Stored data:
----------

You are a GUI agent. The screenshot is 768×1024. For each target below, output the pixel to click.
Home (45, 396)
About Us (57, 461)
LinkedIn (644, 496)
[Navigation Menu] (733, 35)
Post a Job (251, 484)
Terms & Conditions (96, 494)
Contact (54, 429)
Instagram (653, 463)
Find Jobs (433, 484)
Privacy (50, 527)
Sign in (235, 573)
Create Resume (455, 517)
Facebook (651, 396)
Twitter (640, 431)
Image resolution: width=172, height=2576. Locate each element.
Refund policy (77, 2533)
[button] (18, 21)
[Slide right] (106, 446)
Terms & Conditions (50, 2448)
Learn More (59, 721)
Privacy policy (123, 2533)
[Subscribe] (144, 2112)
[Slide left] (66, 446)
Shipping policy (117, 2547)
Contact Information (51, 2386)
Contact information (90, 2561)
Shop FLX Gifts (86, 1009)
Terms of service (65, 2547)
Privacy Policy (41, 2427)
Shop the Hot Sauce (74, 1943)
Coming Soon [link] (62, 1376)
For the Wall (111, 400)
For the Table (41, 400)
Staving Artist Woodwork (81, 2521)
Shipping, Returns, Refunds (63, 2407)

----------

Give all the records above again, wording unchanged.

◆ Result for this exercise:
You are a GUI agent. The screenshot is 768×1024. For each target below, output the pixel to click.
Home (45, 396)
About Us (57, 461)
LinkedIn (644, 496)
[Navigation Menu] (733, 35)
Post a Job (251, 484)
Terms & Conditions (96, 494)
Contact (54, 429)
Instagram (653, 463)
Find Jobs (433, 484)
Privacy (50, 527)
Sign in (235, 573)
Create Resume (455, 517)
Facebook (651, 396)
Twitter (640, 431)
Image resolution: width=172, height=2576. Locate each element.
Refund policy (77, 2533)
[button] (18, 21)
[Slide right] (106, 446)
Terms & Conditions (50, 2448)
Learn More (59, 721)
Privacy policy (123, 2533)
[Subscribe] (144, 2112)
[Slide left] (66, 446)
Shipping policy (117, 2547)
Contact Information (51, 2386)
Contact information (90, 2561)
Shop FLX Gifts (86, 1009)
Terms of service (65, 2547)
Privacy Policy (41, 2427)
Shop the Hot Sauce (74, 1943)
Coming Soon [link] (62, 1376)
For the Wall (111, 400)
For the Table (41, 400)
Staving Artist Woodwork (81, 2521)
Shipping, Returns, Refunds (63, 2407)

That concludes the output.